The tasks:
1. From the lawn-care thread on heat waves, reproduce the stretch from "Very hot and" through "Don't cut and apply extra water?".
2. In the lawn-care thread on heat waves, how often has the first poster been cutting the grass lately?

Document segment:

# Heat Wave Coming. What do you do?



## Babaganoosh (Apr 21, 2019)

OK I'll give my situation at the moment but I'd like to hear what others do as well. Do I take any countermeasures? Do extra watering in advance? Let the grass grow a little? Etc?

My grass tttf needs to be cut. We are going to experience a heat wave today and the next 4 days. I've been cutting every 5 days lately. I can't decide if I want to cut or wait out the heat wave and cut at the end of it. Is having the extra length on the grass beneficial enough that taking more than a 1/3rd off 5 days from now doesn't matter? Or is it better to cut it and not have to cut more than a 1/3rd off 5 days from now?

For the scenario I have 10k sf and no irrigation.. I'll drag hoses though.

Very hot and humid. Highs nearing 100 and lows at 80 are forecast. With a flash flood warning. Lol

Maybe cut and apply extra water? 
Don't cut and apply extra water? 
Don't cut and let it ride? 
Don't water and don't cut till it's over? 
Add in some extra fungicide?

Obviously there's options and don't be limited by what I posted. Just throw it out there. What would you do? What do you do for a heat wave?


----------



## BXMurphy (Aug 5, 2017)

Babaganoosh said:


> What do you do for a heat wave?


Yeah... same here... same questions...

I've decided to maintain regular maintenance except for sensible modifications like not watering or mowing in a thunderstorm.

Weather is always going to happen. So will grass.

B


----------



## Doug E Dee (Oct 19, 2017)

I was just considering the same question!

I'm going to stay off the lawn, let it stress just a little, then water if we don't get the t-storms.

If we are positively getting a good shower, and I have time after work before it starts to rain, I'll mow.


----------



## ForsheeMS (May 21, 2018)

Information shown:
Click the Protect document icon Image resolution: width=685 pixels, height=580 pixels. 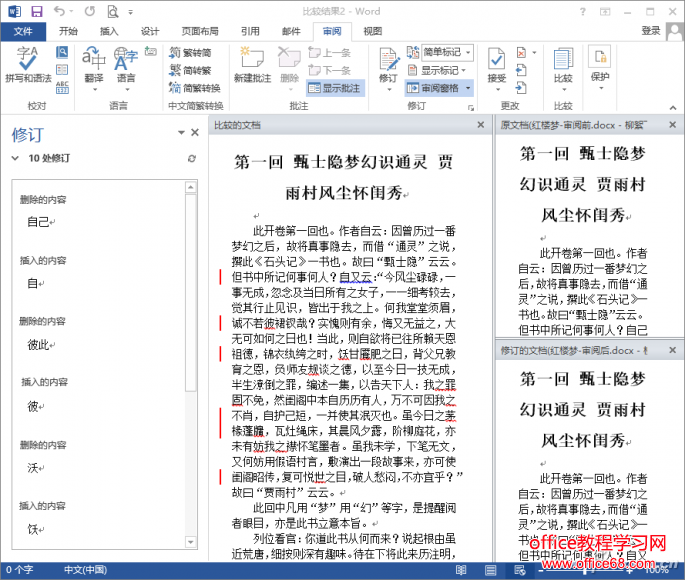pos(600,63)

Answers below:
1.
Very hot and humid. Highs nearing 100 and lows at 80 are forecast. With a flash flood warning. Lol

Maybe cut and apply extra water? 
Don't cut and apply extra water?

2. Every 5 days.